Within the listing below, give again exactly the lines between the one containing "This screenshot has height=723, width=850." and the one containing "This screenshot has height=627, width=1462.", inclusive, pictures left aside.
Start of Exercise data
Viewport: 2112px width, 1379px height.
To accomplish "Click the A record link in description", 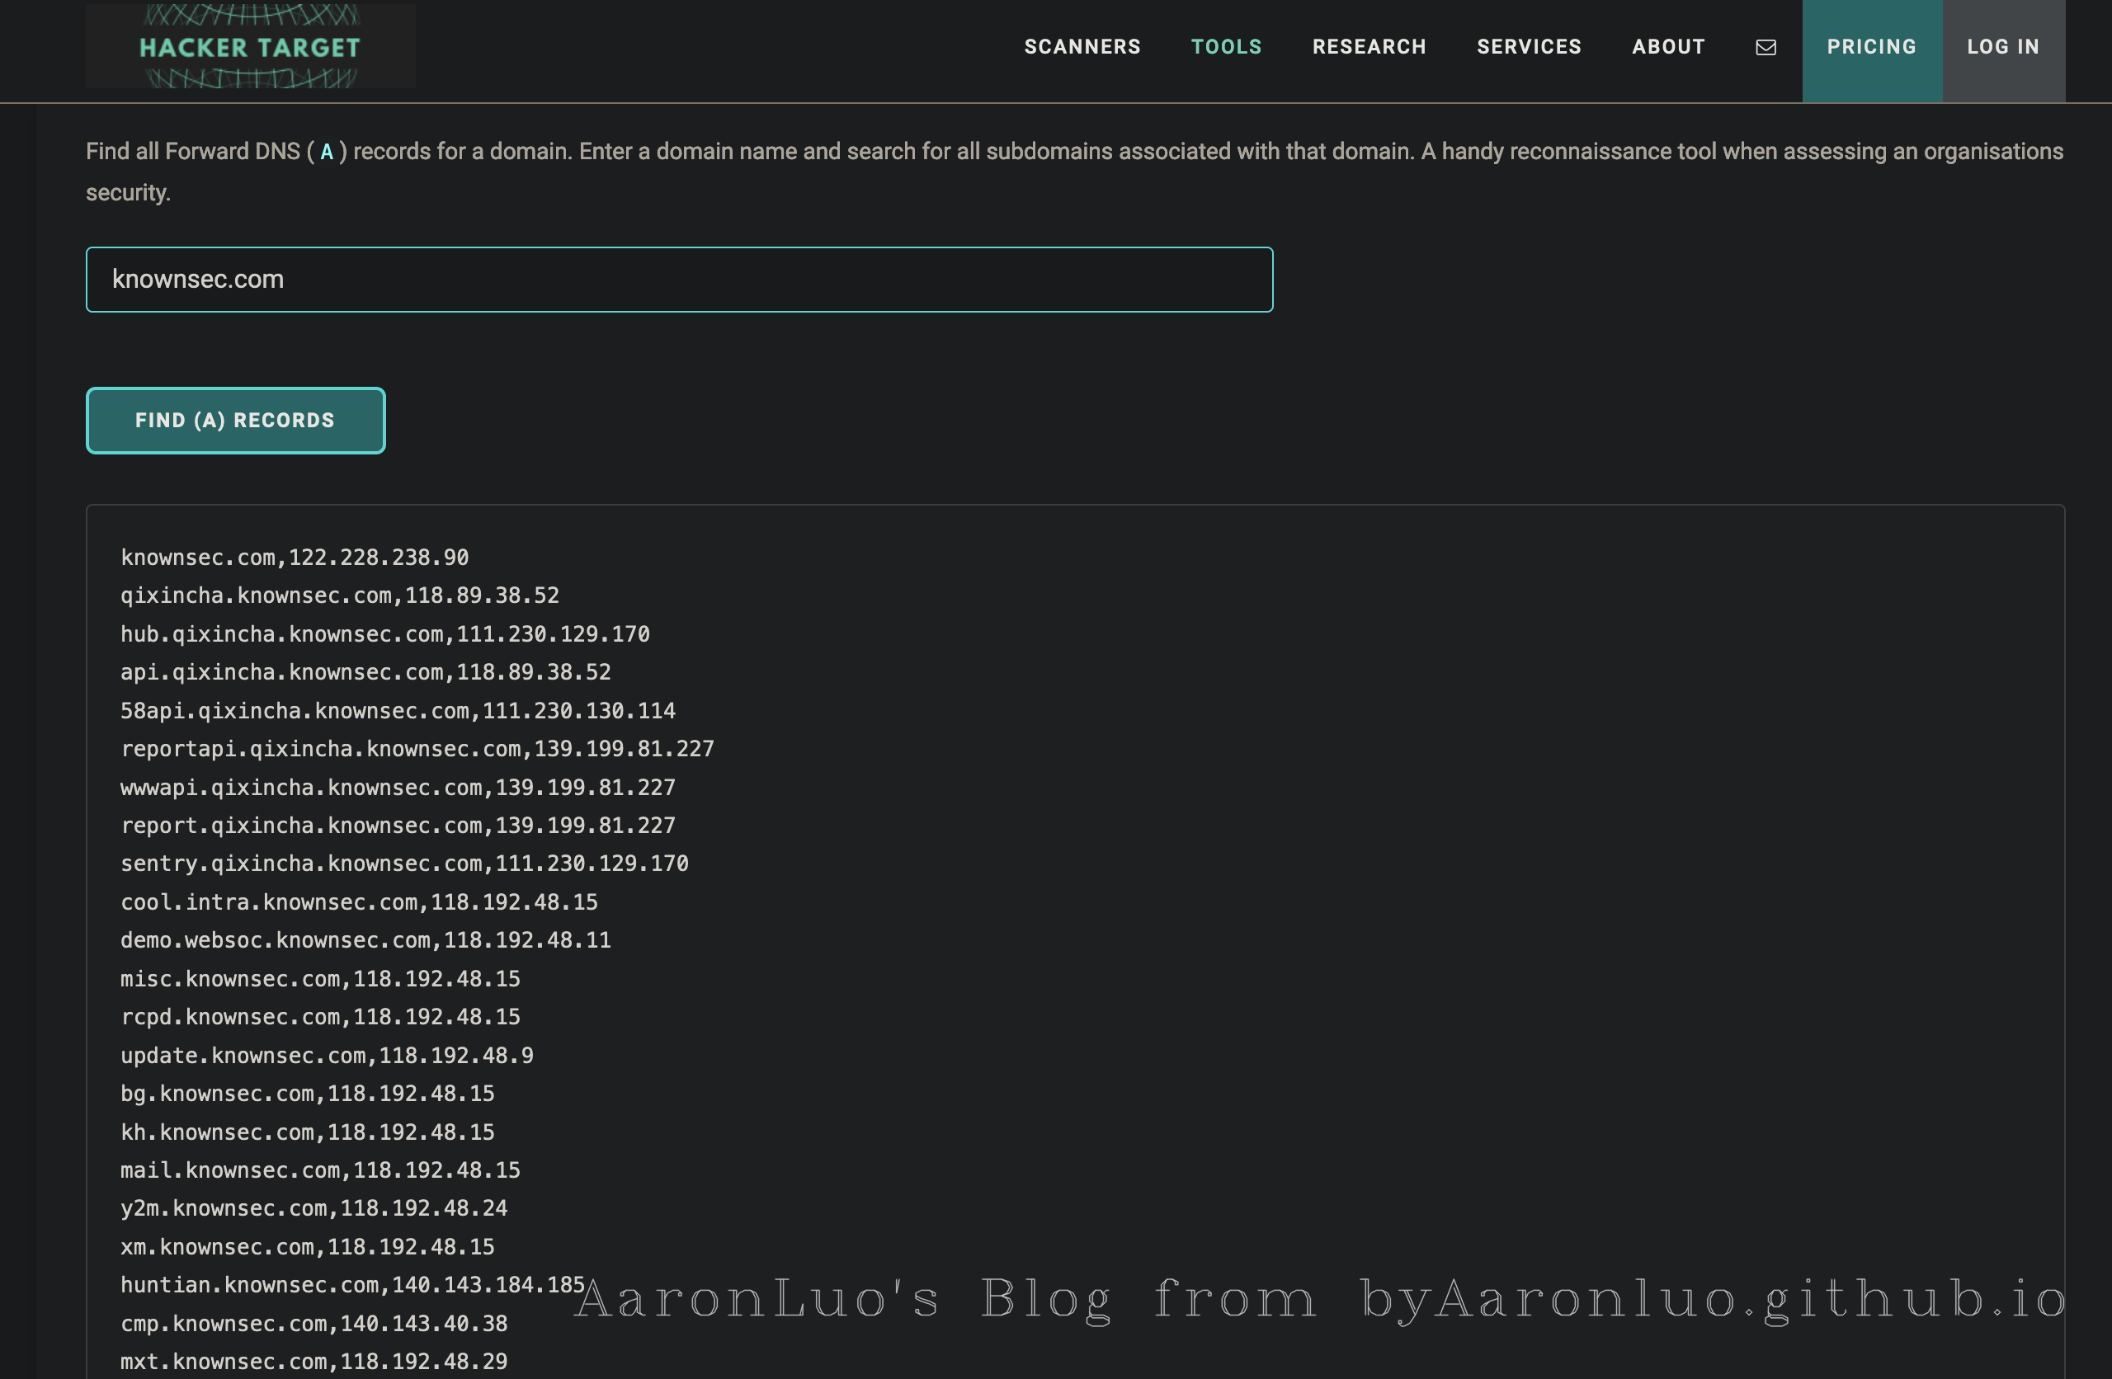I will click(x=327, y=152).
End of Exercise data
Start of Exercise data
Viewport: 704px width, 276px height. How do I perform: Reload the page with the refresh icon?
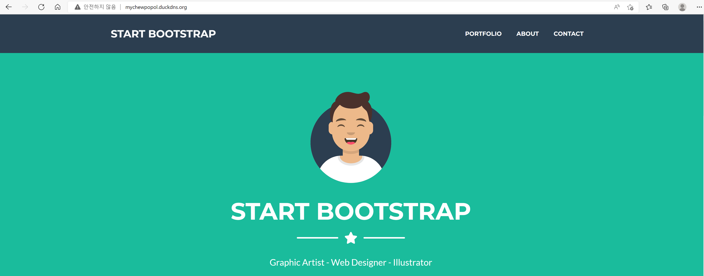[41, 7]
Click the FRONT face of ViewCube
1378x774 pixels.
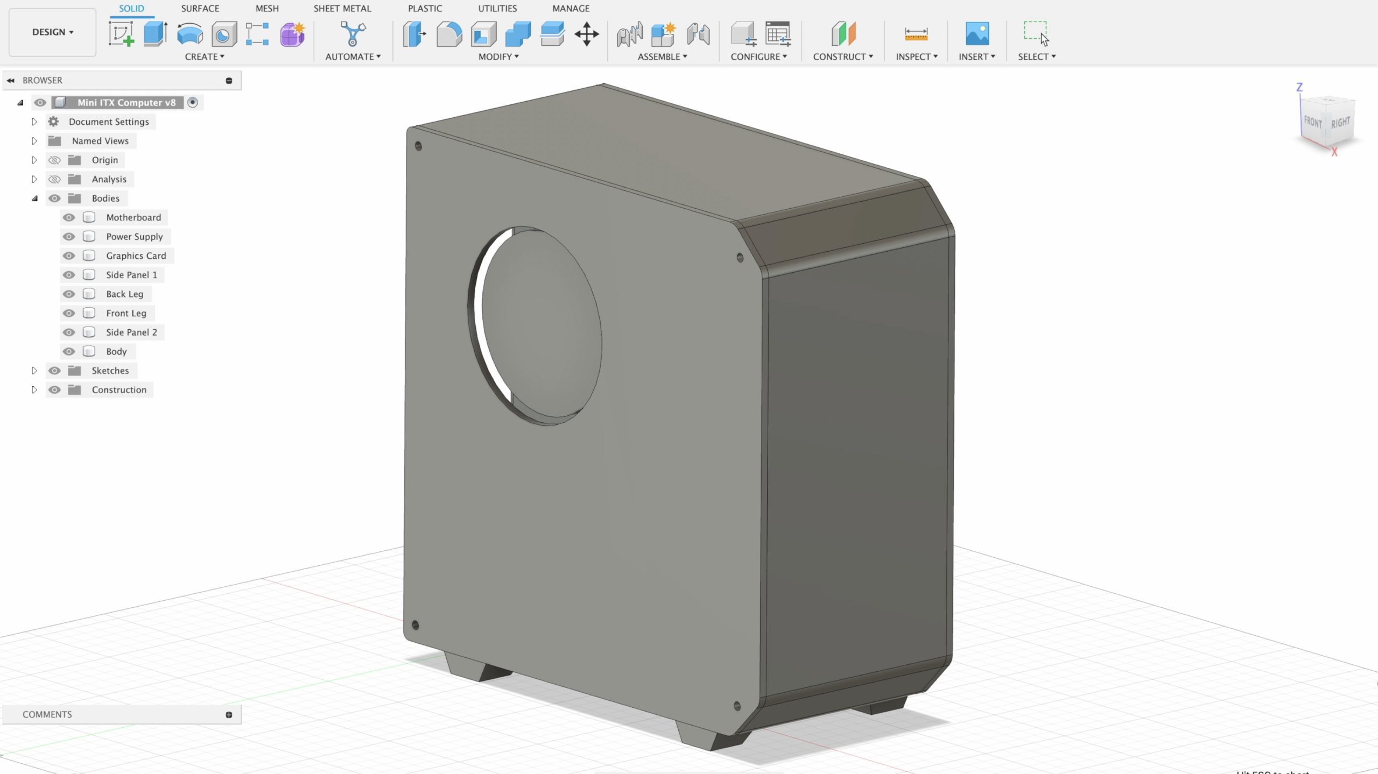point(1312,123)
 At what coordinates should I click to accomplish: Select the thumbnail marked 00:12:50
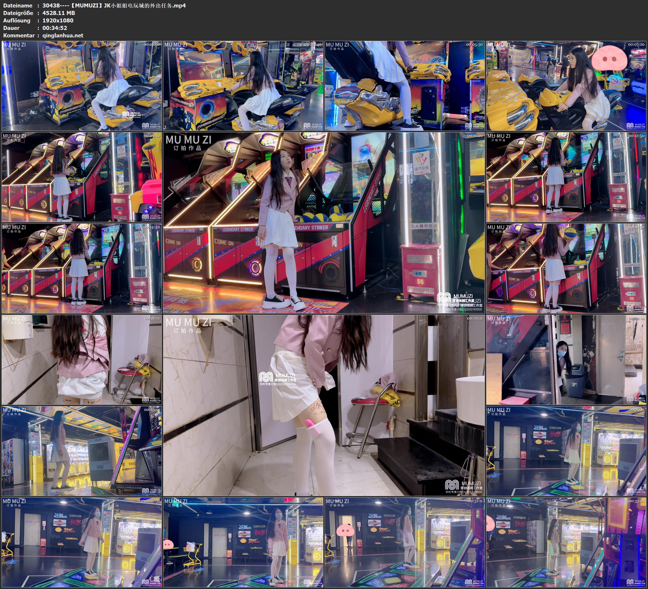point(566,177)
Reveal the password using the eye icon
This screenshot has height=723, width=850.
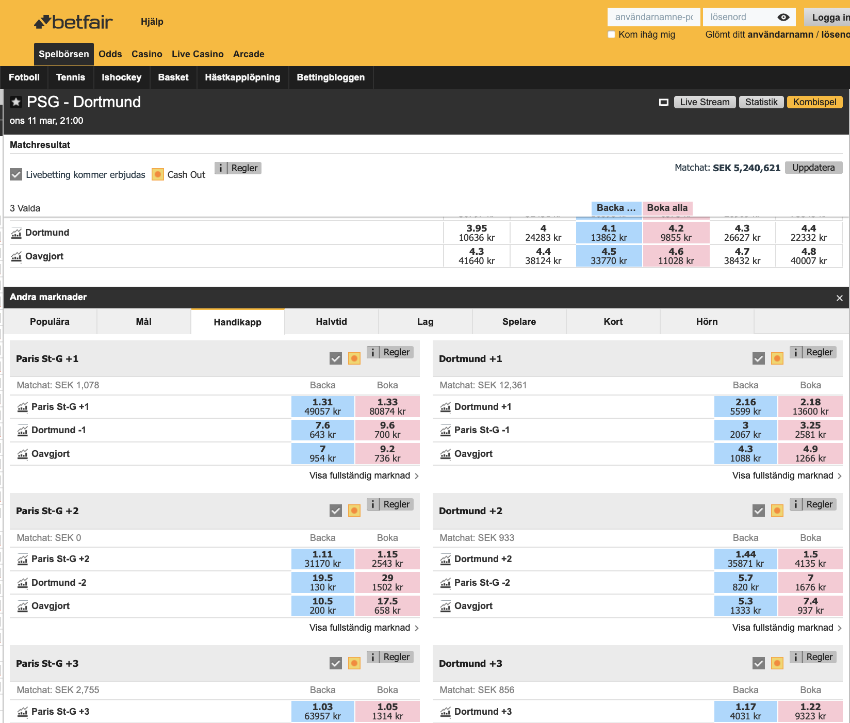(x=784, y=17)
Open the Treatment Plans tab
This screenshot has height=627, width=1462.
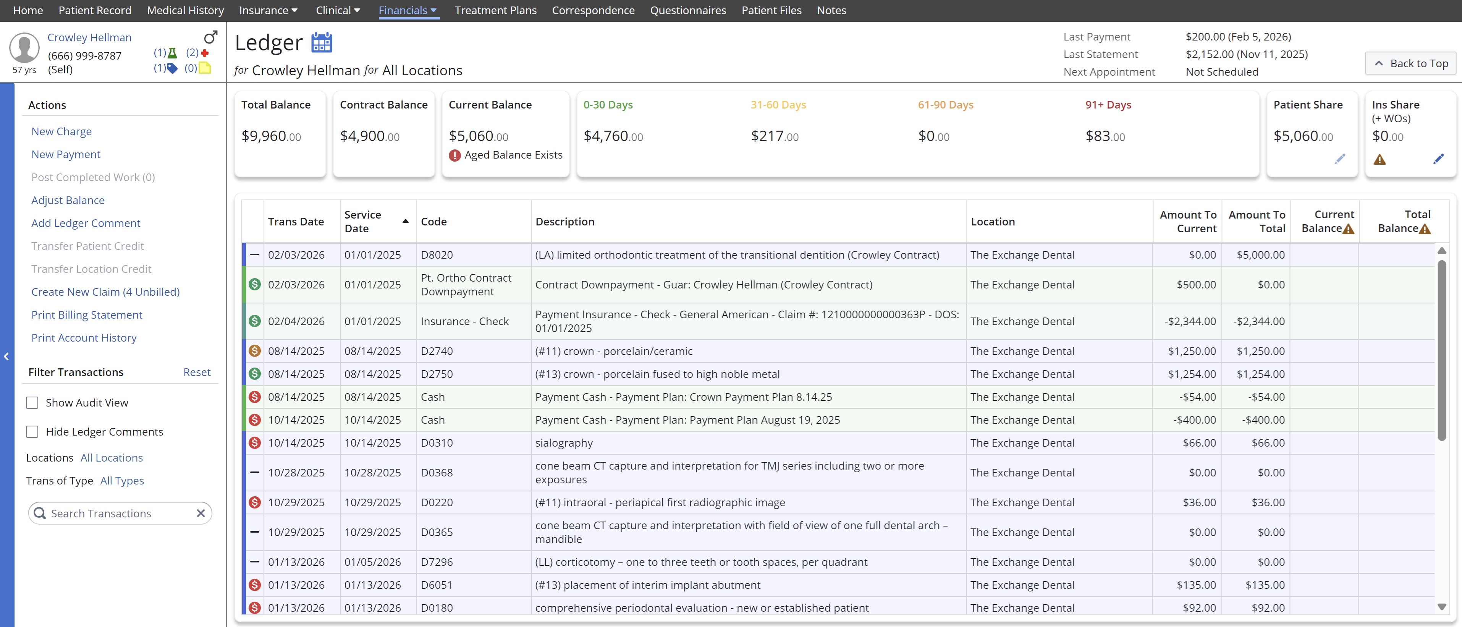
End of Exercise data
Start of Exercise data
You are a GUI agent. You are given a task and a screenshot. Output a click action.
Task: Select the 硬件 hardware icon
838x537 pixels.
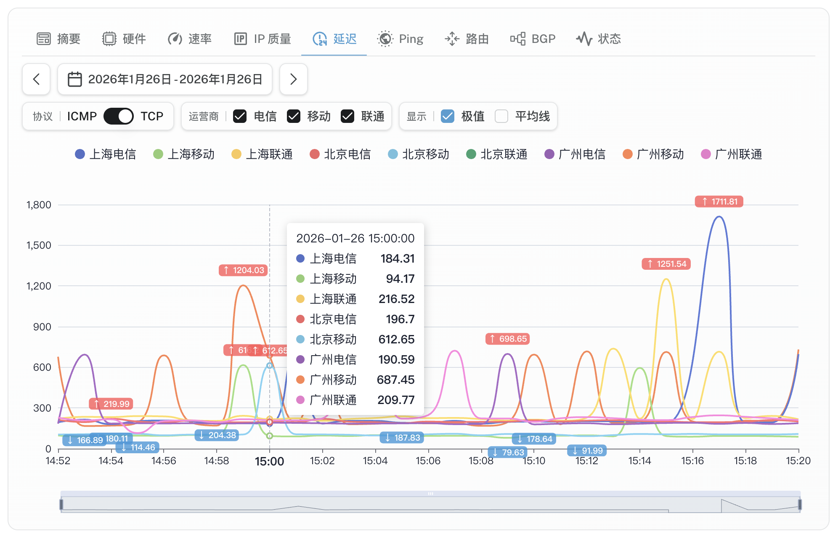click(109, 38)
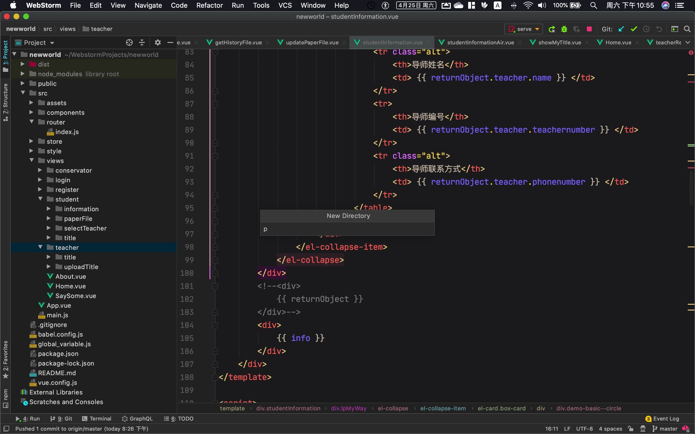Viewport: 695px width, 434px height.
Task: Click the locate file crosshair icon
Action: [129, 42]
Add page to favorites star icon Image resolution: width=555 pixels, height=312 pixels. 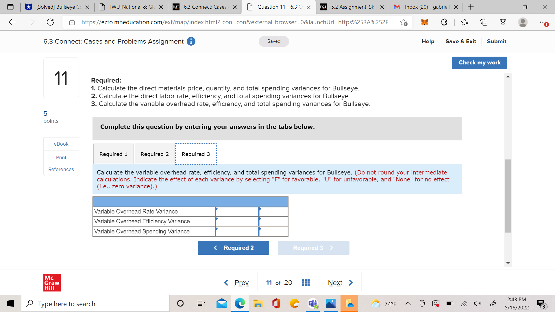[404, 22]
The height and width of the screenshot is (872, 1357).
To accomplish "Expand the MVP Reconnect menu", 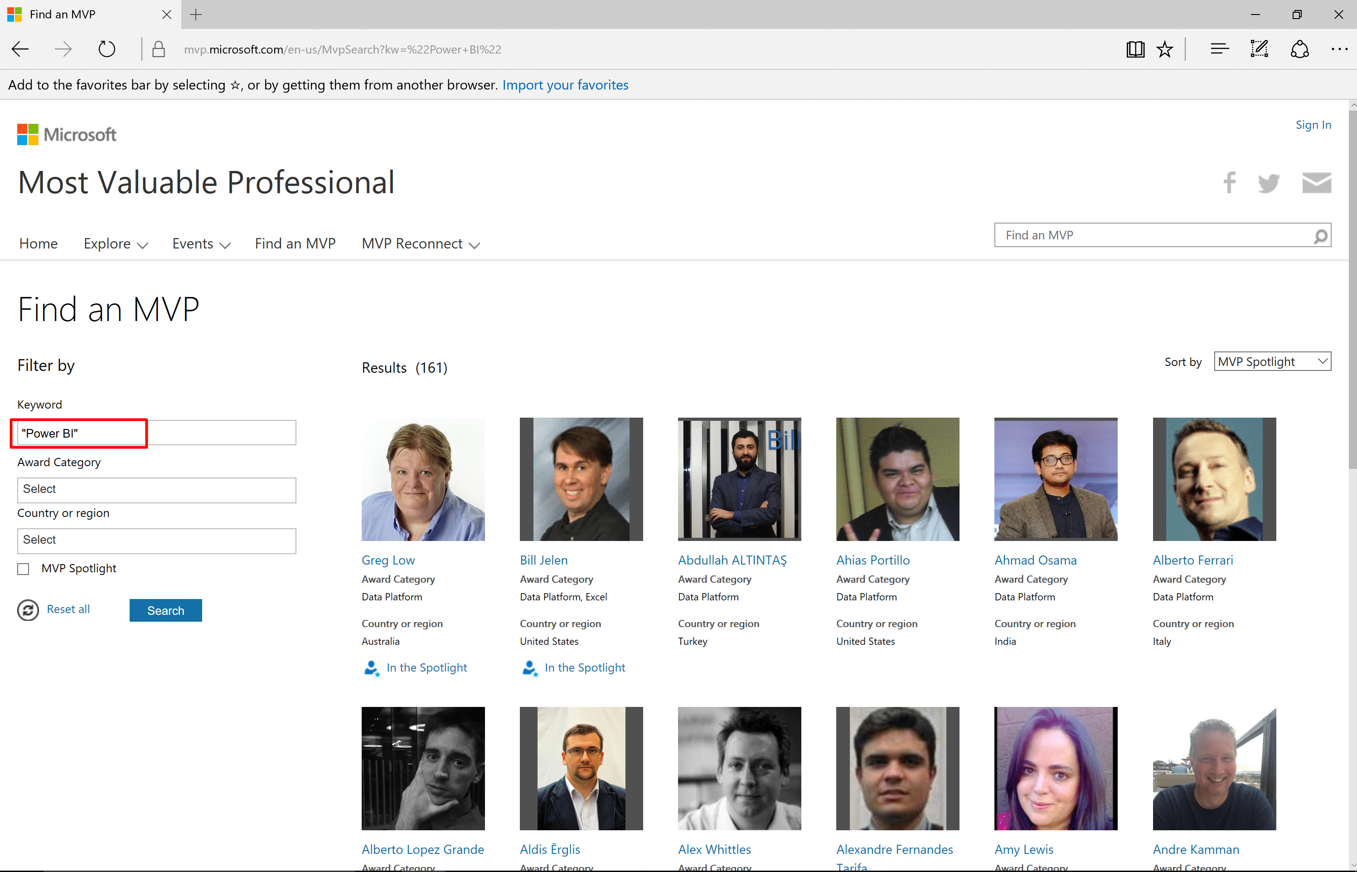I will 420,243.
End of Exercise data
Solved problem:
This screenshot has height=723, width=850.
(x=784, y=17)
Open the Treatment Plans tab
This screenshot has height=627, width=1462.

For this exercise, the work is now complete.